## Source excerpt
Compare and contrast

For example, you might be trying to dial in a slower shutter speed, but you'll accidentally call up the focus zone screen instead. It's a definite annoyance, and one that will make itself felt all the more keenly for photographers who make heavy use of the E-PL2's manual modes.

Olympus PEN E-PL2

At 3in, the LCD screen has grown and there's a viewfinder attachment option too

The improved screen is large and bright, and besides adding a third of an inch relative to the E-PL1 it's also doubled in resolution from 230k pixels to 460k. The difference is obvious when you hold the two cameras side by side - the E-PL2's display looks far smoother. This isn't just an aesthetic frippery - flick the E-PL2 to manual focussing and the added definition on the LCD makes a definite difference to focus accuracy.

Those who can't live without a proper viewfinder are out of luck, as the E-PL2 doesn't come with one. You can buy either an optical or an electronic viewfinder as optional accessories, although the excellence of the screen and the high price of the accessories (£100 and £200 respectively) mean neither is terribly appealing.

The electronic viewfinder plugs into a port immediately under the hotshoe. The port and hotshore are normally covered by a thin slice of plastic, which needs to be more snug-fitting if the speed with which I lost mine is anything to go by. Shore things up with a tab of duct tape.

One of the major ways the PEN range initially distinguished itself from compact cameras was its performance, and the E-PL2 doesn't put a foot wrong. Like all mirrorless cameras it uses contrast detection to autofocus, but is none the worse for it. There's also a decent range of focus options, from fully-automatic to manual. In between, you can opt to pre-select a focus zone.

Olympus PEN E-PL2

Navigation is still with buttons and wheels, that's no touchscreen

With the viewfinder showing the entire scene, you get 11 focus zones to choose from, clustered around the middle of the frame. Zoom in, though, and you can move the view around the frame, giving you 225 focus points to choose from - although this takes a long time to set up and is best saved for painstakingly created still life shots. You can also opt for a semi-automatic autofocus mode, in which the camera attempts to focus when you half-press the shutter release, but you can take over at any time by twisting the focus ring on the lens.

## Given data
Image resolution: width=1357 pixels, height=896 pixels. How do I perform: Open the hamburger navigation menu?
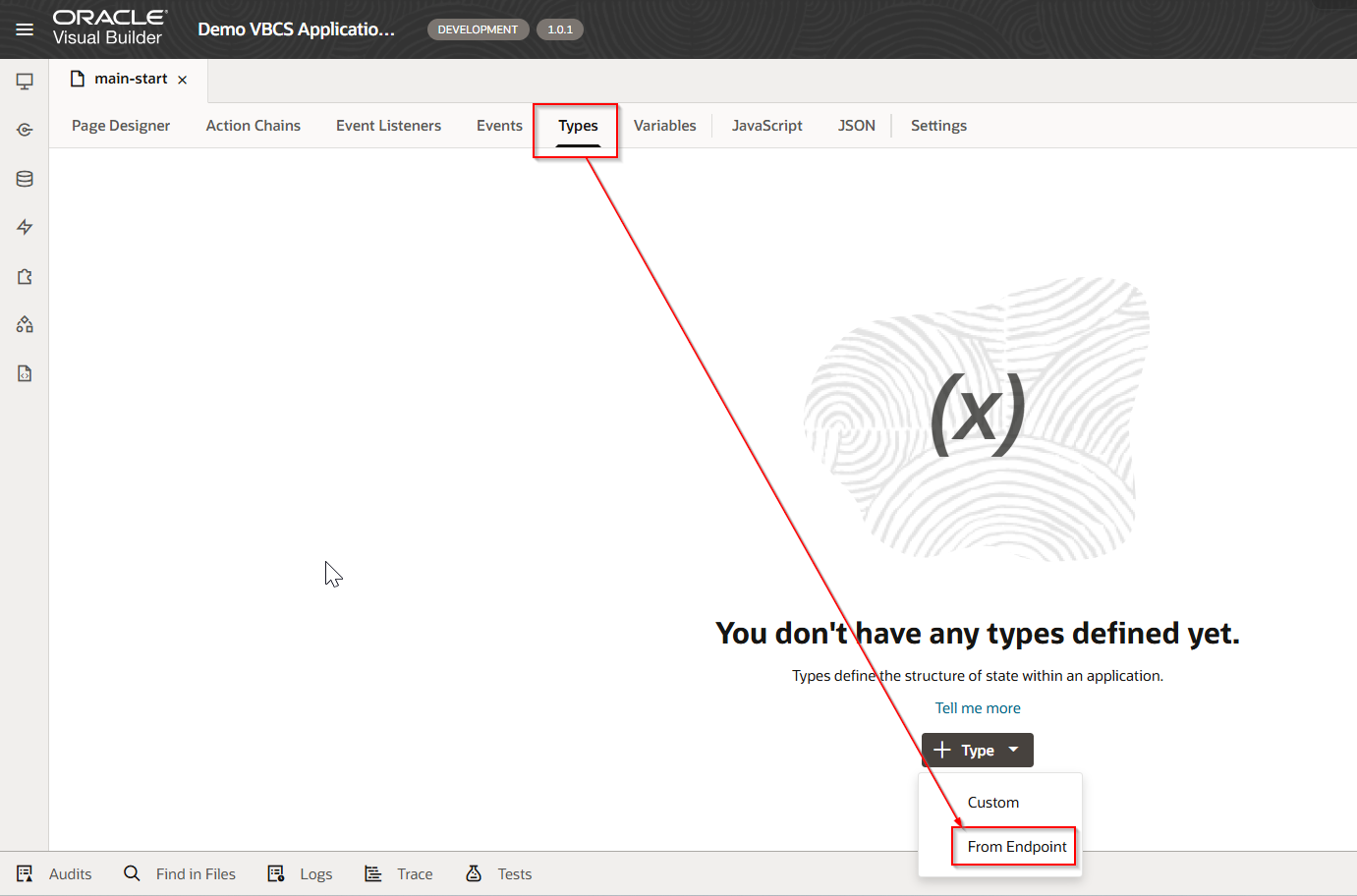tap(25, 29)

## Goals
1. Write out the part of the camera review that opens with the words containing "The electronic viewfinder" and closes with "a focus zone.".
2. According to the camera review, how many focus points can you choose from when you zoom in on the E-PL2?
Rely only on the camera review when you respond.

## Solved problems
1.
The electronic viewfinder plugs into a port immediately under the hotshoe. The port and hotshore are normally covered by a thin slice of plastic, which needs to be more snug-fitting if the speed with which I lost mine is anything to go by. Shore things up with a tab of duct tape.

One of the major ways the PEN range initially distinguished itself from compact cameras was its performance, and the E-PL2 doesn't put a foot wrong. Like all mirrorless cameras it uses contrast detection to autofocus, but is none the worse for it. There's also a decent range of focus options, from fully-automatic to manual. In between, you can opt to pre-select a focus zone.

2. 225 focus points.